- PROVIDED DATA -

((

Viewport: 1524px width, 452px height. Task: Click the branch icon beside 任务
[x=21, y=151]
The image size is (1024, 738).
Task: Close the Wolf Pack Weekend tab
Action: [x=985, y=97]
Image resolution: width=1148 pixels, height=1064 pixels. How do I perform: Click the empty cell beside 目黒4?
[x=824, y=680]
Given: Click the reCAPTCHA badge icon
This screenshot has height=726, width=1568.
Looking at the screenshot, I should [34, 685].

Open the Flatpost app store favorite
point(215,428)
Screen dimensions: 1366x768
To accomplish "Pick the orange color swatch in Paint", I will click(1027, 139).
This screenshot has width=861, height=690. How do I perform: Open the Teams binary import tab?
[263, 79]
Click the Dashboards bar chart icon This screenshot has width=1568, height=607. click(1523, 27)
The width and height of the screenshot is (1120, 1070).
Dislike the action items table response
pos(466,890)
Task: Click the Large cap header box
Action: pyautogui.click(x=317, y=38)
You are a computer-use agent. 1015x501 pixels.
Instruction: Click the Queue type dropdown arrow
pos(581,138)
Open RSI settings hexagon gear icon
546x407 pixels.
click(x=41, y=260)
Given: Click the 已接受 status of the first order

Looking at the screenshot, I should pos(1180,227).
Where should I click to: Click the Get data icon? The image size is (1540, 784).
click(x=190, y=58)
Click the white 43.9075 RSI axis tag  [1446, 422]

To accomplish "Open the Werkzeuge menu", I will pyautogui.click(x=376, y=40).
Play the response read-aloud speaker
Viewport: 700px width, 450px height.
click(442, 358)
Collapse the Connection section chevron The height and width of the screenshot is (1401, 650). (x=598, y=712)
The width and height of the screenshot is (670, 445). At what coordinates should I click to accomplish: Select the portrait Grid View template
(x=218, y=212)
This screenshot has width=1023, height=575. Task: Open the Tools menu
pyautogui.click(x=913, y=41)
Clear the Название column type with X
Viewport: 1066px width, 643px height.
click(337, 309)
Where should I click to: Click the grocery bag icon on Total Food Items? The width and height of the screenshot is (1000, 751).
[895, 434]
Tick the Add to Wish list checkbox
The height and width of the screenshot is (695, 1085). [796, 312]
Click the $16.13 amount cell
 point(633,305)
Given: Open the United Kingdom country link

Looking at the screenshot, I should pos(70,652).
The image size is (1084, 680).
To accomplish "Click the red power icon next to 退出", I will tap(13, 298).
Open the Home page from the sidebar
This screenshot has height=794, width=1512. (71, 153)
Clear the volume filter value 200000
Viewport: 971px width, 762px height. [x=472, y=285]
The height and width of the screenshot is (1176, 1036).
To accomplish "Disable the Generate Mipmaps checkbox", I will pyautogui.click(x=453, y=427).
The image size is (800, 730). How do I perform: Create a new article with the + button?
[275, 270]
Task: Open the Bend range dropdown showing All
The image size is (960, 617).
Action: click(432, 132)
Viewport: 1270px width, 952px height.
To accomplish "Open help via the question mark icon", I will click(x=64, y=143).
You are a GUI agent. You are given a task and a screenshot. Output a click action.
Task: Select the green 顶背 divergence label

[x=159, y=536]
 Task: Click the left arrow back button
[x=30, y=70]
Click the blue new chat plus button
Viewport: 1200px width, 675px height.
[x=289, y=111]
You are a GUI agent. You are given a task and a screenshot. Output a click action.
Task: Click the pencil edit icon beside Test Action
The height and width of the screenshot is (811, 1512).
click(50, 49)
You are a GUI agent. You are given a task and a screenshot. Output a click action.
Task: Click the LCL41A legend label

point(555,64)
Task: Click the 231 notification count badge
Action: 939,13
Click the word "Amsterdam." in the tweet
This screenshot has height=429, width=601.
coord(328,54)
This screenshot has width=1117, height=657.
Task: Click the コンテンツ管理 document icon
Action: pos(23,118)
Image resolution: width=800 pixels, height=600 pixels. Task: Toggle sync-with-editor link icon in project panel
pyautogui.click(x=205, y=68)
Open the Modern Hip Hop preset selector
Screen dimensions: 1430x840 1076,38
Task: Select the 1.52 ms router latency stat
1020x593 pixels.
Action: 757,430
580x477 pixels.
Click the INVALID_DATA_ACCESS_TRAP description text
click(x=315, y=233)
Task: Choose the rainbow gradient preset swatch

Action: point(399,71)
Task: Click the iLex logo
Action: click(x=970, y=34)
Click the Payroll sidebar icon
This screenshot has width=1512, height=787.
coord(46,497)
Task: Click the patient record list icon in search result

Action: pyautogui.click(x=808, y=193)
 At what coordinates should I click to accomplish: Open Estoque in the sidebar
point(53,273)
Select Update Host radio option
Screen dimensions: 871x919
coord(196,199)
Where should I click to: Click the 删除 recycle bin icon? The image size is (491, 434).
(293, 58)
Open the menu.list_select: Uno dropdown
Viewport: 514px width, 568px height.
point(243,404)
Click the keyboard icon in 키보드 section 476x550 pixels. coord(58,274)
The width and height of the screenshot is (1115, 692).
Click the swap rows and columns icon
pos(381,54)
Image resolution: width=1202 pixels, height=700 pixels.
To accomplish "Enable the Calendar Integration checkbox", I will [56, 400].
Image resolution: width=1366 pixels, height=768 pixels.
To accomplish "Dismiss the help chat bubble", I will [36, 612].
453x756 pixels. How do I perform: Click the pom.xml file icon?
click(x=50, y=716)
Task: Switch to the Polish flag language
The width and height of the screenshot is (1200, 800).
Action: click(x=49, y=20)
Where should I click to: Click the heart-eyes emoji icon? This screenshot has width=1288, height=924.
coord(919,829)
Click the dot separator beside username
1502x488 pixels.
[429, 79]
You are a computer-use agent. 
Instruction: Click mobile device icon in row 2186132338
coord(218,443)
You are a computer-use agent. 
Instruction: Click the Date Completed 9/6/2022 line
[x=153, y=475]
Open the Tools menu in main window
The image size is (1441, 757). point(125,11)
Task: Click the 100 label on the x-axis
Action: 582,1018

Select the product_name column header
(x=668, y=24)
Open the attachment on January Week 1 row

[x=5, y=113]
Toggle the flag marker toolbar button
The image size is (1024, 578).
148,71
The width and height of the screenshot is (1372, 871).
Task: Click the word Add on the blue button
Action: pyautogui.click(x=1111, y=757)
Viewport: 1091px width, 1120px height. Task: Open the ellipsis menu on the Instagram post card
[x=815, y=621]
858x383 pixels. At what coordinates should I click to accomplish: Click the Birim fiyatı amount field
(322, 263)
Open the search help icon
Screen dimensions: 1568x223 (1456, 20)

))

- PROBLEM TO SOLVE -
What you retype should run from the first line of the entries above through the line containing "Given: Click the reCAPTCHA badge icon", exactly and in full.

- RESPONSE -
Viewport: 1524px width, 452px height. Task: Click the branch icon beside 任务
[x=21, y=151]
The image size is (1024, 738).
Task: Close the Wolf Pack Weekend tab
Action: [x=985, y=97]
Image resolution: width=1148 pixels, height=1064 pixels. How do I perform: Click the empty cell beside 目黒4?
[x=824, y=680]
Given: Click the reCAPTCHA badge icon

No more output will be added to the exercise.